As Microsoft senior director of consumer, brand, and AI insights Kajoli Tankha noted, “In our own work, GenAI has become a powerful collaborator — accelerating synthesis, enabling scale, and broadening what teams can take on. At the same time, human expertise remains essential for framing the right questions and translating outputs into insight.”
As with any disruptive innovation, we encourage companies to be thoughtful and strategic when adopting LLMs for marketing research. To calibrate and uncover the true value of an LLM for their business, companies should run multiple validation checks before fully embracing LLM-generated outcomes. Such a test-and-learn approach may reveal areas in which an LLM shines and those in which it is inappropriate.

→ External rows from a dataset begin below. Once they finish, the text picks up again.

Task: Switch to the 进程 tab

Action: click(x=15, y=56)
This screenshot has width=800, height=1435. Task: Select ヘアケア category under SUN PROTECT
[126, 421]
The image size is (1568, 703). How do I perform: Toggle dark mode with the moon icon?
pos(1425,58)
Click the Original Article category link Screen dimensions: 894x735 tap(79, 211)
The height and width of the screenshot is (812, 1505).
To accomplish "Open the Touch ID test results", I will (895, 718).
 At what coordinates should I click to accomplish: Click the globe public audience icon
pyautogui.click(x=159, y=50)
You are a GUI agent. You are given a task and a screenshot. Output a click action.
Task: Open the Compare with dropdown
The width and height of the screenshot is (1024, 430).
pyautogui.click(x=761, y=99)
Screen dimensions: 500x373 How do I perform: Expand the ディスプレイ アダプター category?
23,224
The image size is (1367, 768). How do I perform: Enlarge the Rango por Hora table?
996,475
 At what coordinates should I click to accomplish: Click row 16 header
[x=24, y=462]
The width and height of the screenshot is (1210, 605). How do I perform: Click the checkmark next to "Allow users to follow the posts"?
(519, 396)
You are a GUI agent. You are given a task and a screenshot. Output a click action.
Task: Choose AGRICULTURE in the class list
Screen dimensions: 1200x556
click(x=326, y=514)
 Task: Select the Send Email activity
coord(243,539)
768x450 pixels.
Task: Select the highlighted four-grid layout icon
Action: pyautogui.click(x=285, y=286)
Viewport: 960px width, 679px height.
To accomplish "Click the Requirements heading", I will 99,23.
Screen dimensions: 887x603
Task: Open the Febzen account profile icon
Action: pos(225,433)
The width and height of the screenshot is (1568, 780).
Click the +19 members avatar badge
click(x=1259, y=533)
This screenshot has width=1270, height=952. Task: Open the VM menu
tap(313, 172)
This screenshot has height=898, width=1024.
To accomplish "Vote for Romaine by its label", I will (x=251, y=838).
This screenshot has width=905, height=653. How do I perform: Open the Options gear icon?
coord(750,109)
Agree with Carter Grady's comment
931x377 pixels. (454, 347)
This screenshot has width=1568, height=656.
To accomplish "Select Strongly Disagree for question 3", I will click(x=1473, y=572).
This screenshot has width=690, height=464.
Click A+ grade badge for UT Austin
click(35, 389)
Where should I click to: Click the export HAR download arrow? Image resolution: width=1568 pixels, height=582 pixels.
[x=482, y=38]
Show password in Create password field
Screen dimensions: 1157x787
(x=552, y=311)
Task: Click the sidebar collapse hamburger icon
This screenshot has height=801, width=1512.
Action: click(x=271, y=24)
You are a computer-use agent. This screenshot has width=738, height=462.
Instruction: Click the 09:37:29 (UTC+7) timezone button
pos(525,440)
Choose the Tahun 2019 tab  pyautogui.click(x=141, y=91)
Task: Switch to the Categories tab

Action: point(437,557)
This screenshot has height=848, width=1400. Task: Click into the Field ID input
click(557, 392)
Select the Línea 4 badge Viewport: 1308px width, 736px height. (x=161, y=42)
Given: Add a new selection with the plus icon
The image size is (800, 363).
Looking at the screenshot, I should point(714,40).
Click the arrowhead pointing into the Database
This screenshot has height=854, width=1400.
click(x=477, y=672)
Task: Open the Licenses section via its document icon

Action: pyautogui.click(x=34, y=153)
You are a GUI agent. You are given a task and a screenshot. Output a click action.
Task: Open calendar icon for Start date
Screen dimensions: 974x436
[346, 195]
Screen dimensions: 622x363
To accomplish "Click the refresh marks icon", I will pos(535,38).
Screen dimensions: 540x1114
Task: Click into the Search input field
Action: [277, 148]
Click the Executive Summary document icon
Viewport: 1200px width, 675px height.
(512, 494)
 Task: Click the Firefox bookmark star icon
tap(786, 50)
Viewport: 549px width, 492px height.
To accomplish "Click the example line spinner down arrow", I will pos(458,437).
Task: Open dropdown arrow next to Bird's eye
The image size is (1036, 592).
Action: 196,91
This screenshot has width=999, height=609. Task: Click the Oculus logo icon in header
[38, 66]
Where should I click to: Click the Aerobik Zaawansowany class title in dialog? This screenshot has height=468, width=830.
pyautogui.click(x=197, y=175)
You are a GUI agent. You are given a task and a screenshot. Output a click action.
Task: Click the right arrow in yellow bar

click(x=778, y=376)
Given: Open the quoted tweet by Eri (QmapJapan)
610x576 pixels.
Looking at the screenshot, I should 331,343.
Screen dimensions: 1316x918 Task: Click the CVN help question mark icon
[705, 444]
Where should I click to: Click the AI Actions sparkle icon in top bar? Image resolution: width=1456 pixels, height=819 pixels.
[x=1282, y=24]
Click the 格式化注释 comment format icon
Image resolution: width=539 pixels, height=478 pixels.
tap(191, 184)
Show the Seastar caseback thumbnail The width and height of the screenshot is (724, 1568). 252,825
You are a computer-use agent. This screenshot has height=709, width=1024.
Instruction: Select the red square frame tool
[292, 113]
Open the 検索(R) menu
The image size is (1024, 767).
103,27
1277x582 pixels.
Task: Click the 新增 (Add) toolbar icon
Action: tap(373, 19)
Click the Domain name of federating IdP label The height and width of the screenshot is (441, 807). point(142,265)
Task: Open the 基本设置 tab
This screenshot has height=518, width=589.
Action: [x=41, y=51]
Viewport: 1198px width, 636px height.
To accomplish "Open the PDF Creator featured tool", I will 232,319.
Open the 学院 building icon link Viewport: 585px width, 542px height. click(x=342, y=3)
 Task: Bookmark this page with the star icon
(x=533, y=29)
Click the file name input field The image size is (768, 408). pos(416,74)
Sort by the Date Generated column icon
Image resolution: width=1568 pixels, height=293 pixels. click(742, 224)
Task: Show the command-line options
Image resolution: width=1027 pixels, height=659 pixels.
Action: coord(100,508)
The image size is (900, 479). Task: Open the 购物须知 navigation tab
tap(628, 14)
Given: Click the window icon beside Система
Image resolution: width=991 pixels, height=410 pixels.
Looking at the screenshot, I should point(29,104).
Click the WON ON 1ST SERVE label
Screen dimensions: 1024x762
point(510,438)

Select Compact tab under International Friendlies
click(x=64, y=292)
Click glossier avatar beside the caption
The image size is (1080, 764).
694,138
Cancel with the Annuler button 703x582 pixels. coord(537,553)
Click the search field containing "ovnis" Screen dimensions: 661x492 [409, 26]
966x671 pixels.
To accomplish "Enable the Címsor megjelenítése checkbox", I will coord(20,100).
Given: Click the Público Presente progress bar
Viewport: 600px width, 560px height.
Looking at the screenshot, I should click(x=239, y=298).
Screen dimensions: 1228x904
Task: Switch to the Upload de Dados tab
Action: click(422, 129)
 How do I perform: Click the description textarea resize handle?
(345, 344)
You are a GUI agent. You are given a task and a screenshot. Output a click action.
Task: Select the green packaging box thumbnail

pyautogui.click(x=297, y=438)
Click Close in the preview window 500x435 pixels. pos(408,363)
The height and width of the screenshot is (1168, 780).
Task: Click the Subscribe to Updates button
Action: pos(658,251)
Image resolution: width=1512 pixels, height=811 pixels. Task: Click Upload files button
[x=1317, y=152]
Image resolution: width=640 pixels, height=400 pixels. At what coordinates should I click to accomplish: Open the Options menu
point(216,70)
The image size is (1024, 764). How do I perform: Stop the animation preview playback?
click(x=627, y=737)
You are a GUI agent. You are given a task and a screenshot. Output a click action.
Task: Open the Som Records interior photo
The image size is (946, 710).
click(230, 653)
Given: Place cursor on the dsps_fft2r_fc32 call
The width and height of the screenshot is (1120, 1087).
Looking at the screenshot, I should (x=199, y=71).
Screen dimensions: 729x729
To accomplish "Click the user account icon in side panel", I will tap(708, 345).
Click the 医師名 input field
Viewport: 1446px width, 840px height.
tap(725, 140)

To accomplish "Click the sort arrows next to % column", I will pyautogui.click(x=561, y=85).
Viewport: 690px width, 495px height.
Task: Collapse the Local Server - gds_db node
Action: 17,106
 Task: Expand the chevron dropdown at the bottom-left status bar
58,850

Researchers must develop AI literacy so that they know how to prompt, evaluate, and govern models, and their companies must implement quality guardrails, bias checks, and strict protocols for working with AI. The adoption of generative AI increases the value of human judgment by elevating the researcher to the role of curator of truth rather than just a producer of tables, graphs, and slide decks.
GenAI and Marketing Research: Implementation Risks and Considerations
Like any technology, generative AI comes with significant negative externalities. Many are structural (such as intellectual property violation, impact on climate, and job displacements) and outside the scope of this article, but others are squarely related to marketing research and deserve full consideration within the insights function.
First, LLMs are prone to gender, race, and cultural biases because of the data on which they are trained. Modern-day marketing researchers should be trained to spot these limitations when incorporating LLMs into the research pipeline. This issue further reinforces the need for critical human oversight in marketing research.
Second, LLMs make it much easier not only to produce good marketing research but also credible-looking marketing research of low quality. Most of the experts with whom we spoke expressed concern about the marketing industry’s growing appetite for speed at the expense of truly meaningful insights.
Third, there is some early evidence of entry-level job losses in marketing because of AI.7 The tasks that can most easily be automated by LLMs have historically served as training opportunities for junior talent. Most of the experts with whom we spoke echoed concerns about AI’s impact on the talent pipeline. Without hands-on experience in tasks that AI can automate, they noted, emerging talent may struggle to develop the deep analytical thinking and contextual judgment required to interpret data meaningfully and challenge assumptions.
Finally, although digital twins have a tremendous upside, they could be misused to generate fraudulent data that is hard to detect. For example, human respondents to online surveys could use LLMs to generate realistic answers in order to earn compensation.
Although the risks outlined above are real, they can be mitigated through the rigorous oversight and AI literacy we advocated for earlier. GenAI is a powerful ally of marketers, and the next generation of marketing research will be defined by a symbiotic partnership led by humans and fully supported by AI.